A pareto chart will take a list of contributing factors, and rank them in order of most frequent. There is a slightly more complicated formula to it than this, but in a nutshell, that’s what it does.

So in an HR context, a pareto chart might help you to understand why employees are leaving your organisation – be that due to pay, due to culture, or due to better offers from competitors. Using the pareto chart helps you focus on the areas which will make the biggest difference to whatever you’re trying to achieve, such as reducing employee turnover.

4.   360 degree feedback

Traditionally, performance management relies on two-way appraisals. These involve an assessment from a line manager, and a self-assessment from the employee.

360 degree feedback is a more modern approach to appraising employee performance, which takes into account the views of other employees. For example, the direct – or even indirect – colleagues of the person being appraised.
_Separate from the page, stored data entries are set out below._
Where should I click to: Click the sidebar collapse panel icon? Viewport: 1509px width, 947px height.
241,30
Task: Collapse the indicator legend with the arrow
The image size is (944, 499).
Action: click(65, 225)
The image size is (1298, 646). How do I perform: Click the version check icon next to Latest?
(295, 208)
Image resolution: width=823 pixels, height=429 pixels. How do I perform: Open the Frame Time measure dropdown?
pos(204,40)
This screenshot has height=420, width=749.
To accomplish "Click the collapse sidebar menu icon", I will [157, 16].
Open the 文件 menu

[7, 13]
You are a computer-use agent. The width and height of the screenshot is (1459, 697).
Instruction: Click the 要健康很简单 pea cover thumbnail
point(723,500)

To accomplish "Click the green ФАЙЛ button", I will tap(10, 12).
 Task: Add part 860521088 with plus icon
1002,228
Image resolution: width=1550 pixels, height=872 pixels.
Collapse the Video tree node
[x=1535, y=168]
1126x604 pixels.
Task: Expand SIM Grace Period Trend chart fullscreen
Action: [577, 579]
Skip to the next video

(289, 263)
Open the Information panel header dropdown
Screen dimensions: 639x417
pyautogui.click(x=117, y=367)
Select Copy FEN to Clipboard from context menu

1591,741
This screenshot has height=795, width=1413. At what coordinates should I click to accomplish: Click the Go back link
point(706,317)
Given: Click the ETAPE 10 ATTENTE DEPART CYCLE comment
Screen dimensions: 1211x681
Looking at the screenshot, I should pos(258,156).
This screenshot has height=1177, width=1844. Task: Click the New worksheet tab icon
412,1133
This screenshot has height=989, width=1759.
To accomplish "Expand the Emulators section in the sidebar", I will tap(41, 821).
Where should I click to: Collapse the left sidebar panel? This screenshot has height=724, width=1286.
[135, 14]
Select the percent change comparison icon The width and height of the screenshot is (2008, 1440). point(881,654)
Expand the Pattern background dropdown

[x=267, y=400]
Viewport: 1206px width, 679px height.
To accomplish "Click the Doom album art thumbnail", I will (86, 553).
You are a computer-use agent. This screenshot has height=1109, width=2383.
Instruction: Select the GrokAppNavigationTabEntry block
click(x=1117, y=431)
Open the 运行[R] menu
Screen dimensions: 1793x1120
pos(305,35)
360 degree feedback is thought to be a better way to appraise performance in many ways, as it is less subject to the kinds of bias that come with an authority assessment (line manager) and a self assessment (employee). However, one risk is that colleagues may not know enough about the employee to assess their performance well – so 360 degree feedback is usually an extra perspective, rather than a sole appraisal method.

The People HR system has its own 360 degree feedback functionality built into its performance management module, which you can try for free now.

5.    Unconscious bias (or subconscious bias)

You know what bias is. Unconscious bias is when your biases influence your decisions without you realising. For example, if you have made an internalised judgement about particular people or demographics, then this may impact the way you treat them.

In HR, unconscious bias is most problematic at the recruitment stage. But it can of course impact everything from pay and performance reviews, to disciplinary hearings.

Unconscious bias can be especially worrying when it influences how you treat candidates or employees on the basis of the nine protected characteristics of discrimination, as this could land you in legal trouble.